The left-hand panel shows the surface topography of Mars' south pole, with the outline of the south polar cap in black. The light blue line shows an area studied by researchers to see whether there's a hidden lake around here. The green square shows the region containing the inferred subglacial water. The right-hand panel shows the surface undulation -- visible as the red area -- identified by a research team. The black outline shows a potential area of water as inferred by the orbiting radar. University of Cambridge
And there's another angle to these caves that Wynne and fellow researchers are interested in bringing to light too.

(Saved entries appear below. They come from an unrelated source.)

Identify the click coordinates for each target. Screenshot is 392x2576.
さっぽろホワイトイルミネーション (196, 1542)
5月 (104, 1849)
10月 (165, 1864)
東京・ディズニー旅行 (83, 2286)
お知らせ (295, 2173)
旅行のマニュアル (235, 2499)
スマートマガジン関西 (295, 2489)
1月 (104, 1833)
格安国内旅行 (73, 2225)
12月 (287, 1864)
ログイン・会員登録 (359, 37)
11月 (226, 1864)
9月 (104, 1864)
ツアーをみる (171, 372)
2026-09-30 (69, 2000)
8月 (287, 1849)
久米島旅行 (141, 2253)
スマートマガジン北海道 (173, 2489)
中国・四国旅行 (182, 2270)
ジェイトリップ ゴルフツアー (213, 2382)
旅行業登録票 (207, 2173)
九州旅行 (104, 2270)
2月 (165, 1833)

"Radiation shielding will be essential for human exploration of the Moon and Mars," Leroy Chiao, a retired astronaut, former commander of the International Space Station and co-author of the first paper, said in a statement. "One possible solution is to utilize caves for this purpose. The requirements for astronaut habitats, EVA suits and equipment should take cave exploration and development into consideration, for protection from both solar and galactic cosmic radiation."
It's a timely concept as NASA's Artemis I moon mission -- the first step of the agency's ambitious program to get boots back on the lunar surface -- successfully launched on Wednesday morning.
Later Artemis missions intend to build base camps and rocket checkpoints that could benefit from lunar caves if we know enough about the structures. In fact, NASA's trusty Lunar Reconnaissance Orbiter spacecraft already identified a sort of 330-foot deep pit on the moon that researchers described as "more hospitable compared to anywhere else on the moon." UCLA called it "always sweater weather." And, I mean, doesn't that sound divine?